Items from a data source:
*** Begin section ***
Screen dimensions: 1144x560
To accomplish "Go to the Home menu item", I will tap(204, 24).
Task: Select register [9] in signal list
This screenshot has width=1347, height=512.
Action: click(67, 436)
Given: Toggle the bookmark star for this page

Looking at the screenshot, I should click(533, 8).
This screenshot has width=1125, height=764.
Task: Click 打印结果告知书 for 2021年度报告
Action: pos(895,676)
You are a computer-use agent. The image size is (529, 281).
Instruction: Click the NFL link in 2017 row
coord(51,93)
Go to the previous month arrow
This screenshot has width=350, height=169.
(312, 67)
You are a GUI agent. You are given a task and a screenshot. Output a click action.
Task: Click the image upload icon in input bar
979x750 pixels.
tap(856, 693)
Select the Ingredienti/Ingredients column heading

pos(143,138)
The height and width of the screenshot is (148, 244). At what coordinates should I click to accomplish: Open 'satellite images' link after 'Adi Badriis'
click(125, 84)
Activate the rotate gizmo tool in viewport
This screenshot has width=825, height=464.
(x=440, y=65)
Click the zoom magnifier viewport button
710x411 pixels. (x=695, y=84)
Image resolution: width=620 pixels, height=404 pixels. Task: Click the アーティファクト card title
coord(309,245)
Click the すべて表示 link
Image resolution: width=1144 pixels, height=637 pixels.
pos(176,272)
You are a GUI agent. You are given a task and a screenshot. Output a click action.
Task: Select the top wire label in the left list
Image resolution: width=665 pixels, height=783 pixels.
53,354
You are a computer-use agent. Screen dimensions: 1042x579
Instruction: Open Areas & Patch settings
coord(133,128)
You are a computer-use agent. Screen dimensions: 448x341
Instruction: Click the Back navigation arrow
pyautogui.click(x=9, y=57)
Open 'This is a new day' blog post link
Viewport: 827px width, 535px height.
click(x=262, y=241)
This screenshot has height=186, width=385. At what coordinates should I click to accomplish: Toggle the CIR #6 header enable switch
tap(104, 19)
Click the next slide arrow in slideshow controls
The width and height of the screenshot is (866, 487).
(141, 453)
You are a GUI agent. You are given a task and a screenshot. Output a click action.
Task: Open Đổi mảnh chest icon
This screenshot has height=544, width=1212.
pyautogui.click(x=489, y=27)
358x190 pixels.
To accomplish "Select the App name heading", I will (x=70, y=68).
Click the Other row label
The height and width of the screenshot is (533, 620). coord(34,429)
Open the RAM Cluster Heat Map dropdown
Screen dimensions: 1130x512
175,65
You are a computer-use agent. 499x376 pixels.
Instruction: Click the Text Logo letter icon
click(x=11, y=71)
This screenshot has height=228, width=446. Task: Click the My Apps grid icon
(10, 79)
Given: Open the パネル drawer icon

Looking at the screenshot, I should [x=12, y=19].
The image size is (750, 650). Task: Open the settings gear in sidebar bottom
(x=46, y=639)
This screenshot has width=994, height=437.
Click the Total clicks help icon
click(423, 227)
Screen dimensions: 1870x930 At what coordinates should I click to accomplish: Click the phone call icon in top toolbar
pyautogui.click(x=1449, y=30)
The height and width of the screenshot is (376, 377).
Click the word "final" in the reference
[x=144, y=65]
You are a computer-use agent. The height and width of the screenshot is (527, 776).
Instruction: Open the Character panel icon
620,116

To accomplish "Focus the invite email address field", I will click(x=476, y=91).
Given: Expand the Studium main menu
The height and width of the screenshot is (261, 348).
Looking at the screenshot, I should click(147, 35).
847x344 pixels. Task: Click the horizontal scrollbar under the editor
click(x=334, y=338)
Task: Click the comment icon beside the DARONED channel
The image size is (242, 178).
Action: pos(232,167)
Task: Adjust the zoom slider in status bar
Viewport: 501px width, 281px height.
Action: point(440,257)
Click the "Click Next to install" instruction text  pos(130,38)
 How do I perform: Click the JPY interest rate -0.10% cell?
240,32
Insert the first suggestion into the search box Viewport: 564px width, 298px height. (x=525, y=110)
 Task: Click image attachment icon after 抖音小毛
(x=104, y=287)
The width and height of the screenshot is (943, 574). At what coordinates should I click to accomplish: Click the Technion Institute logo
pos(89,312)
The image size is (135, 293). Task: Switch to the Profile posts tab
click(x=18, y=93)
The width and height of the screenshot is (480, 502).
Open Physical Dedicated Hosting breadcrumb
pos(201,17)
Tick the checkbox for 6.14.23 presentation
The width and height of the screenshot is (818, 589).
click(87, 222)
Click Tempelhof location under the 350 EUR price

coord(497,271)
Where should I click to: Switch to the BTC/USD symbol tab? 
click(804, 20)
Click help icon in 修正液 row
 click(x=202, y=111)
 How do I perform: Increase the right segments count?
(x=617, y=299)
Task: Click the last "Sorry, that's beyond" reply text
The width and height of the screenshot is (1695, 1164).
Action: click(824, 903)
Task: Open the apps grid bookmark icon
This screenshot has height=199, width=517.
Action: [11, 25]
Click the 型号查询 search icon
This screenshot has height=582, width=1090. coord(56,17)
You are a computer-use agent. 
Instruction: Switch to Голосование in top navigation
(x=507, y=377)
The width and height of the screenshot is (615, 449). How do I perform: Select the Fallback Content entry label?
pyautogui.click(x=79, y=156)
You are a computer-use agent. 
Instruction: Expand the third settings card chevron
*** End section ***
> **WHAT THIS TASK INVOLVES**: Read the entries above, then pull out the lines that include "Expand".

> **EXERCISE SOLUTION**:
Given: Expand the Studium main menu
Instruction: Expand the third settings card chevron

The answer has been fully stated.